To address the trade-off among efficiency, security, and dynamic scalability in Revocable Attribute-Based Encryption (RABE) schemes for IoT cloud storage, this paper proposes an efficient RABE scheme. Our method fully delegates user revocation operations to the cloud and achieves multi-challenge ciphertext security under an adaptive security model. Furthermore, it integrates a lightweight integrity verification mechanism to support fine-grained access control and dynamic user revocation. The scheme significantly reduces computational overhead on resource-constrained IoT devices: experimental results show that encryption and decryption times are reduced by 7–9× compared to state-of-the-art RABE schemes under identical access policies. The design preserves strong security guarantees, functional completeness—including expressive access structures and immediate revocation—while respecting stringent IoT device resource constraints.

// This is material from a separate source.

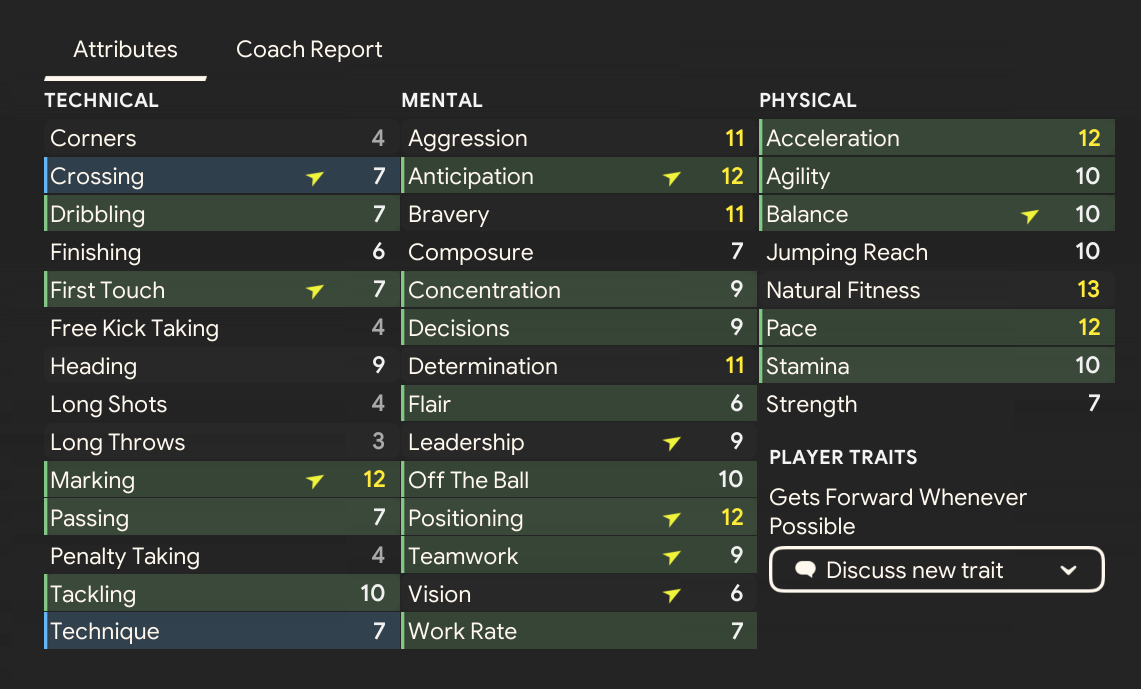Click the arrow icon in Leadership row
This screenshot has width=1141, height=689.
673,443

Efficient and secure revocable attribute-based encryption (RABE) is vital for ensuring flexible and fine-grained access control and data sharing in cloud storage and outsourced data environments within the Internet of Things (IoT). However, current RABE schemes often struggle to achieve an optimal balance between efficiency, security, dynamic scalability, and other important features, which hampers their practical application. To overcome these limitations, we propose a fast RABE scheme with data integrity for IoT that achieves adaptive security with multiple challenge ciphertexts. Our scheme supports the revocation of authorized users and transfers the computationally heavy revocation processes to the cloud, thereby easing the computational burden on IoT devices. Moreover, it consistently guarantees the integrity and correctness of data. We have demonstrated its adaptive security within the defined security model with multiple challenge ciphertexts and optimized its performance. Experimental results indicate that our scheme provides better performance than existing solutions. Under the same access policy, our scheme reduces computational consumption by 7 to 9 times compared to previous schemes.